[Instruction] List every actor the text on the film Insiang names as part of its cast.

[Text passage]
┄┄┄┄┄┄┄┄┄┄┄┄┄┄┄┄┄┄┄┄

Insiang (Tagalog pronunciation:[inˈʃaŋ]) is a 1976 Philippine drama film directed by Lino Brocka. Its screenplay, written by Mario O'Hara and Lamberto E. Antonio, is based on O'Hara's teleplay of the same name. Set in the slums of Tondo, Manila, the film stars Hilda Koronel as the eponymous character: the young daughter of a resentful mother (Mona Lisa), whose much-younger lover (Ruel Vernal) rapes her. After her assault and the betrayal of her own lover (Rez Cortez), Insiang seeks revenge. A representation of urban poverty, the film explores themes of betrayal, revenge and despair.
It is the first Philippine film to be shown at the Cannes Film Festival,[4] and to use Tondo as a shooting location.[5] A box-office failure, Insiang received good reviews from critics (some of whom regarded it as one of Brocka's best). The film's rights were transferred to the Film Development Council of the Philippines in 2015 by producer Ruby Tiong Tan for the council's discussion with Martin Scorsese's The Film Foundation, a nonprofit organization dedicated to film preservation, about its restoration.[6] The restored version was selected for screening in the Cannes Classics section of the 2015 Cannes Film Festival,[7] and played at a number of other film festivals.
Plot
In the shanty town of Tondo, Insiang works as a laundrywoman. Her mother Tonya, whose husband left her and her daughter for another woman, sells fish at a palengke. Unable to get over this rejection, Tonya takes it out on Insiang, treating her miserably and preventing her from pursuing relationships with men. Tonya is romantically involved with Dado, a butcher several years her junior. Tonya evicts her sister-in-law and her family from their home, saying that they are a burden, and Dado moves in the following day.

┄┄┄┄┄┄┄┄┄┄┄┄┄┄┄┄┄┄┄┄

[Entries]
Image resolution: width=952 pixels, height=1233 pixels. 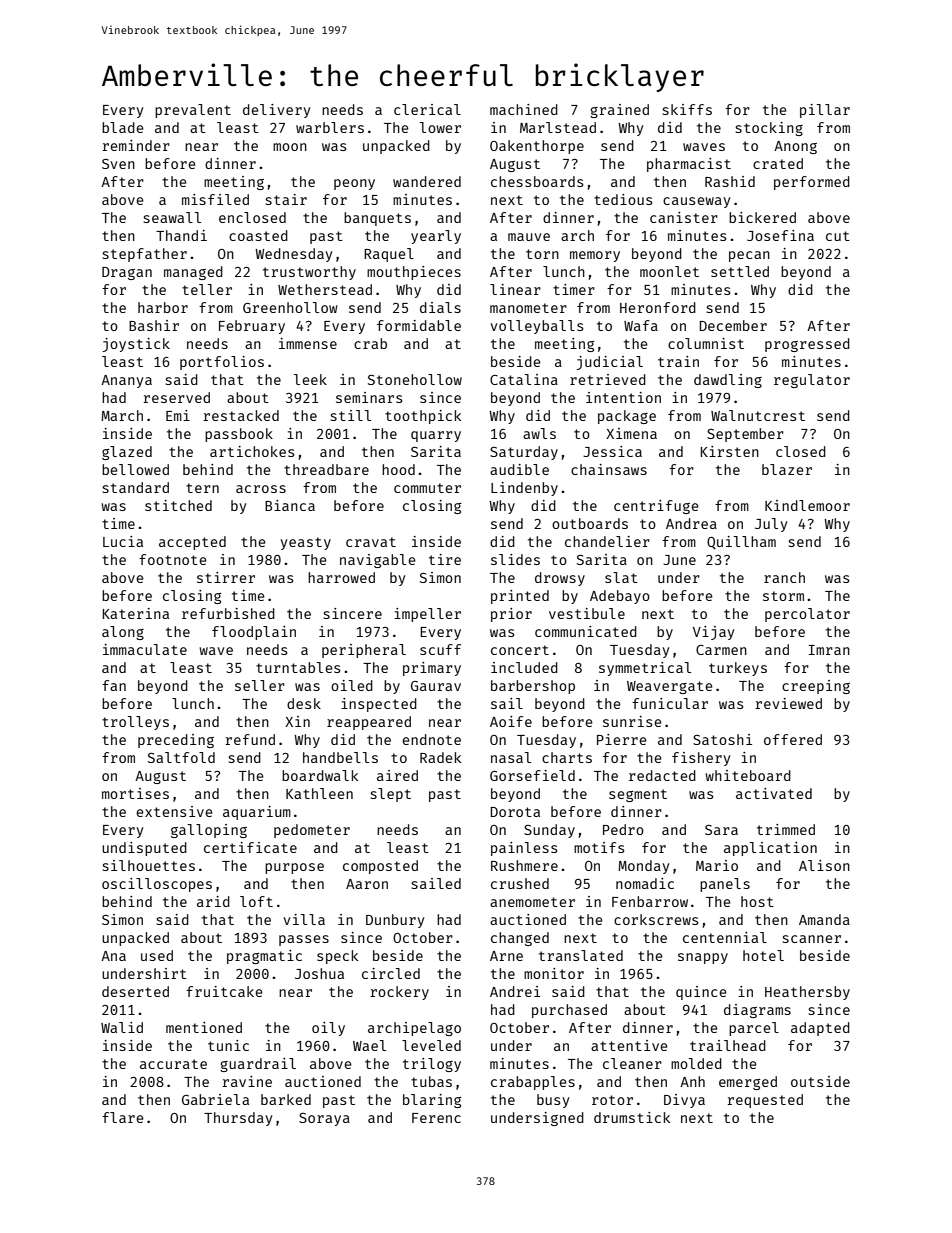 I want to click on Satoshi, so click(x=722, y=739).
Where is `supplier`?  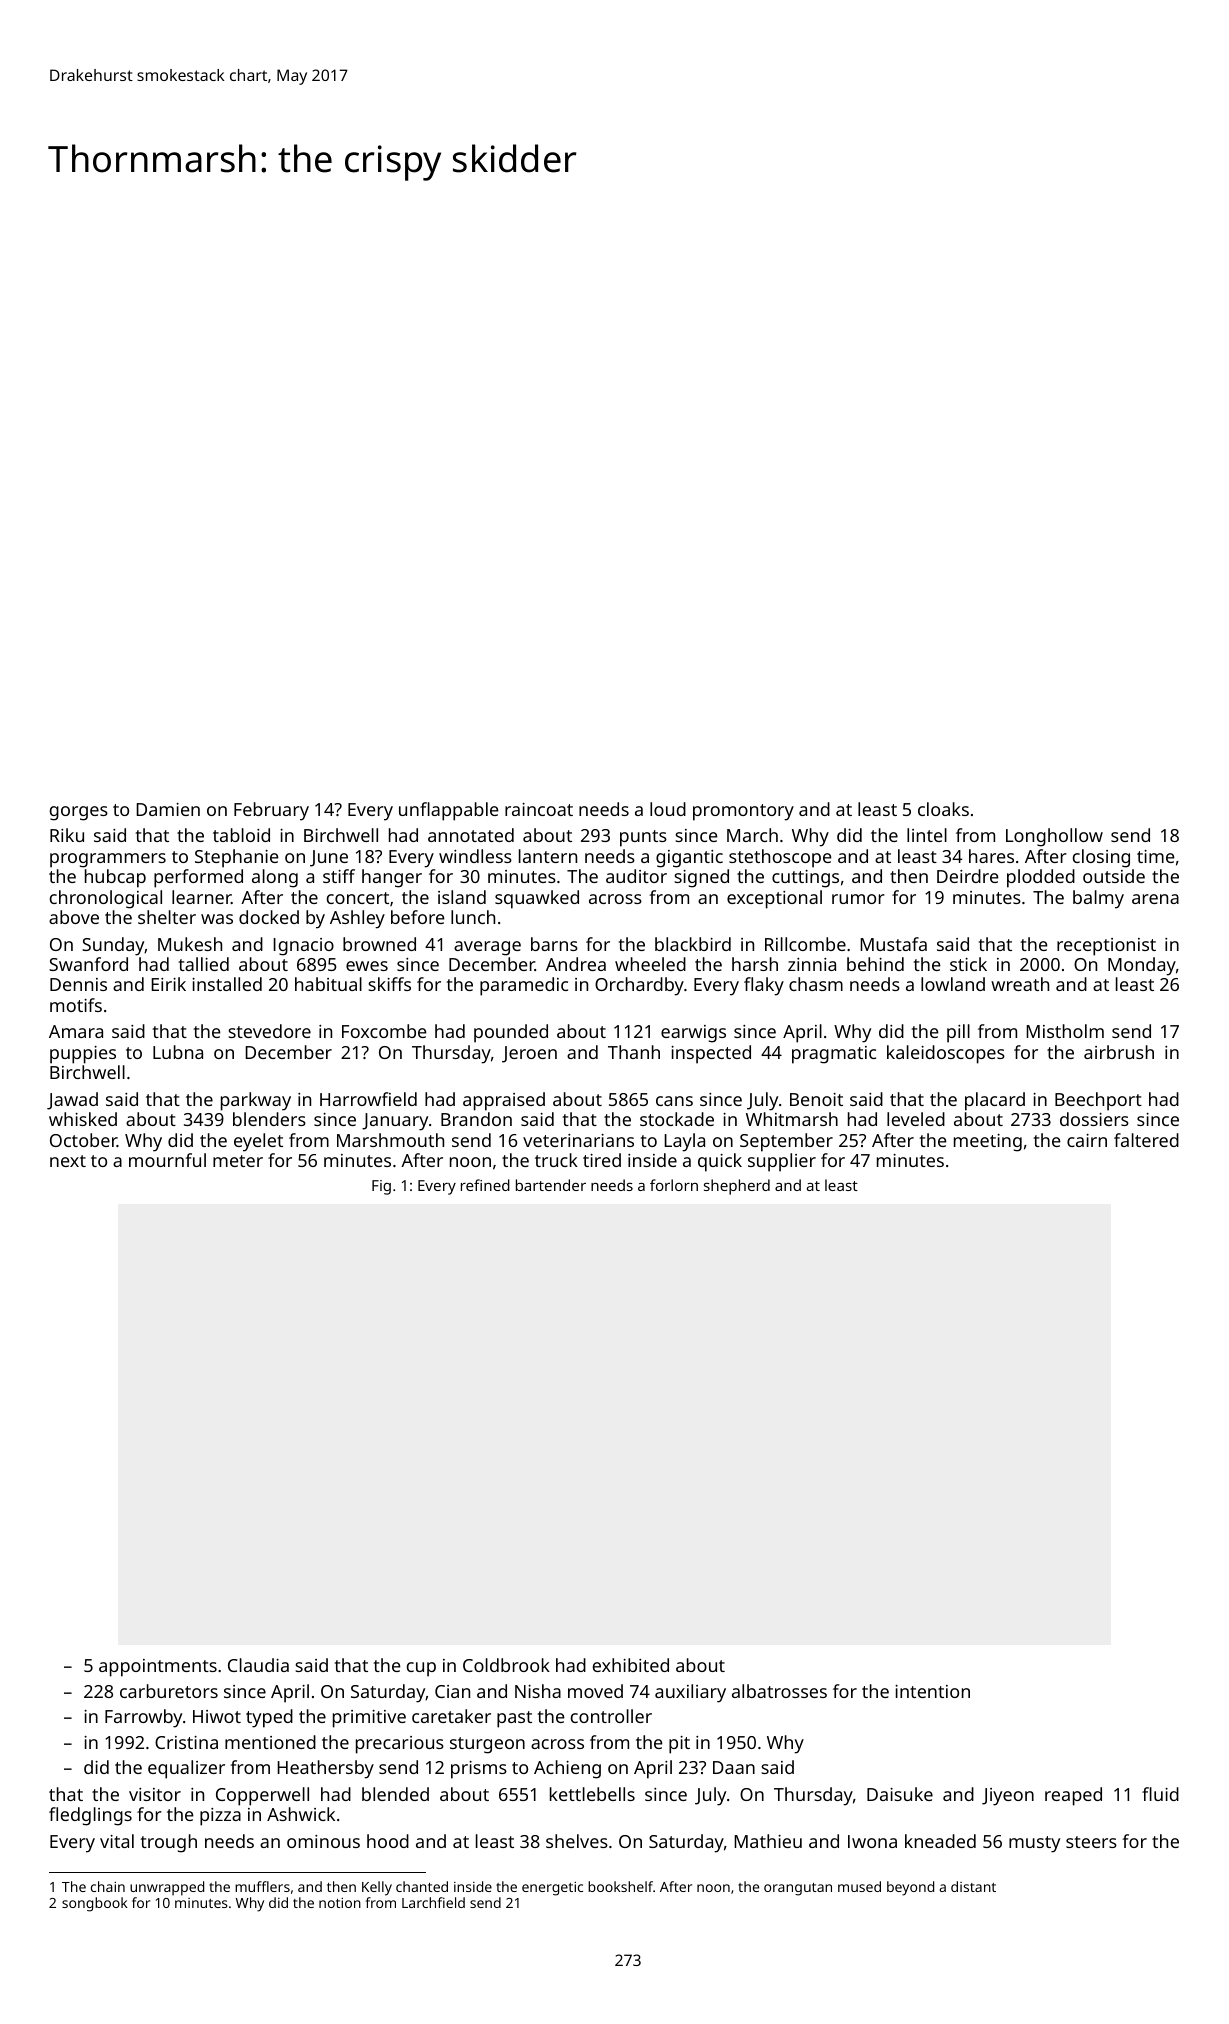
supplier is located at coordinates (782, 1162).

┄┄┄┄┄┄┄┄┄┄┄┄┄┄┄┄┄┄┄┄

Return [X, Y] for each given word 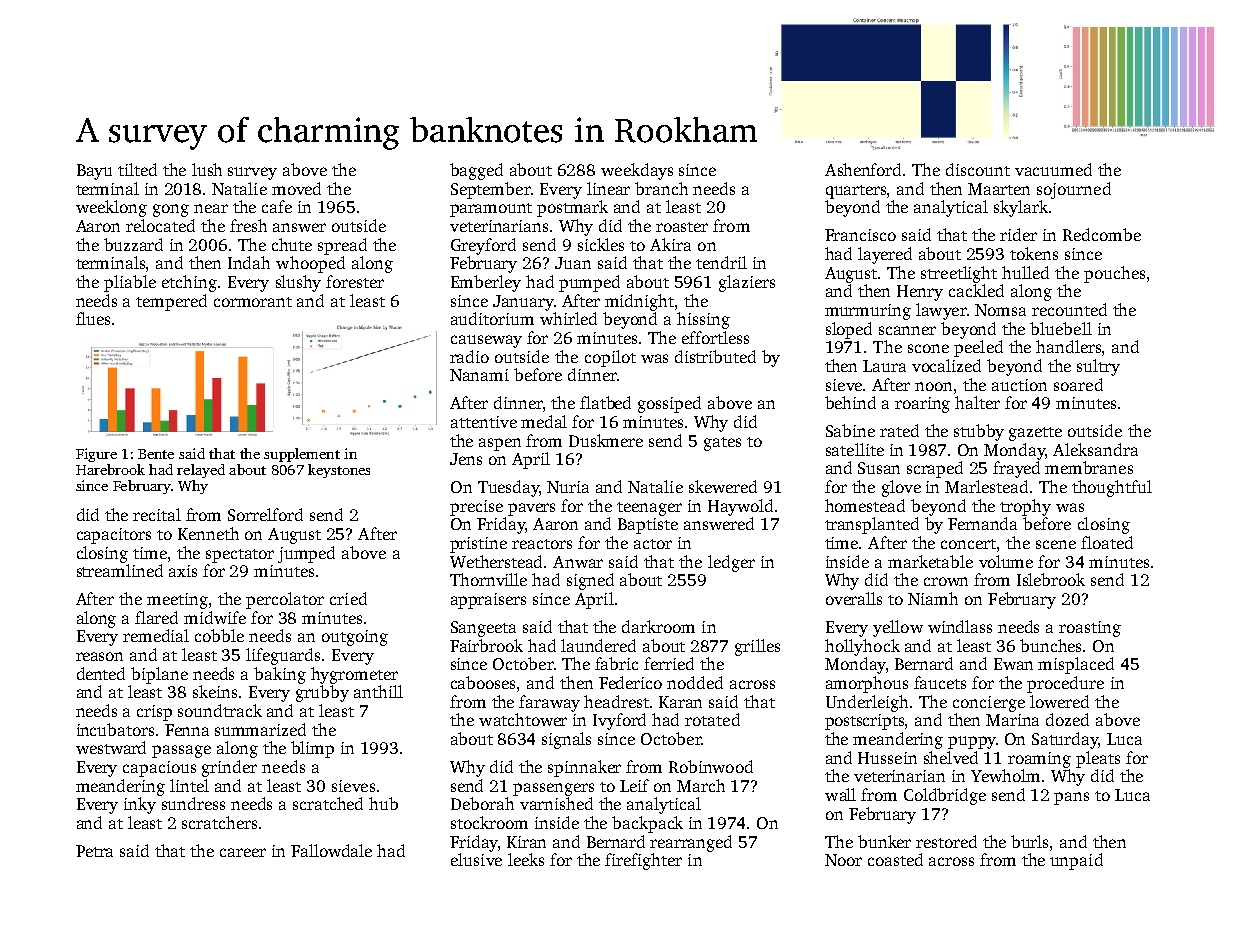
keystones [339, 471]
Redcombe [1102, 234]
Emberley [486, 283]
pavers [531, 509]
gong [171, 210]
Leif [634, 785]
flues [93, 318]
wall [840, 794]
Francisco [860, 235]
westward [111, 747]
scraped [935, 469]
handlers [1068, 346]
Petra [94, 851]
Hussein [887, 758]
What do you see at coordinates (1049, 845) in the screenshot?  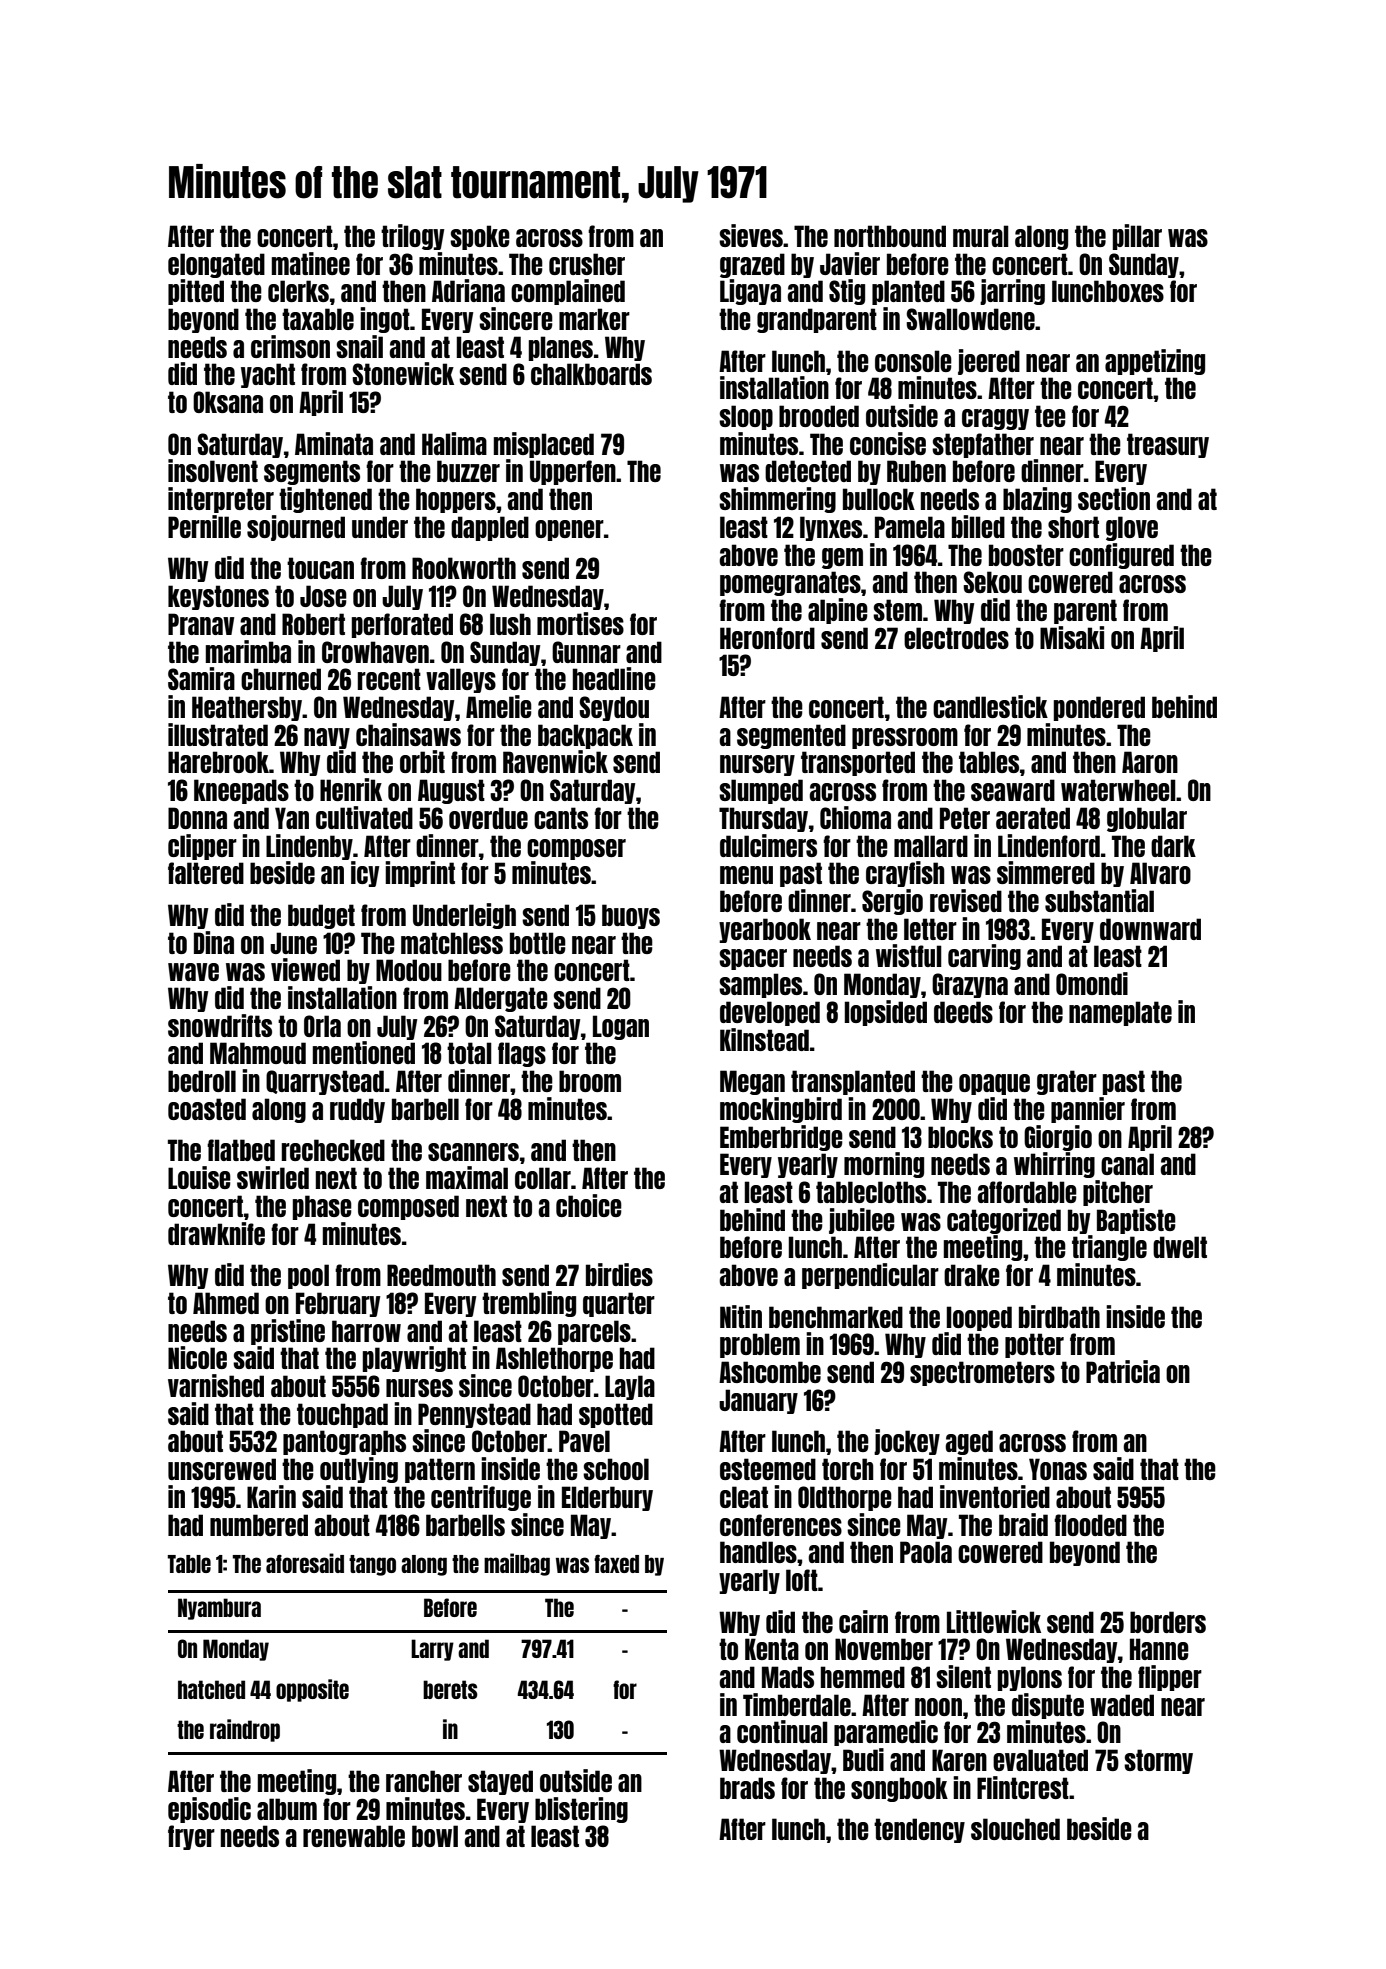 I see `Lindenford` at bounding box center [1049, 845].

┄┄┄┄┄┄┄┄┄┄┄┄┄┄┄┄┄┄┄┄

[Expected answer] Hilda Koronel, Mona Lisa, Ruel Vernal, Rez Cortez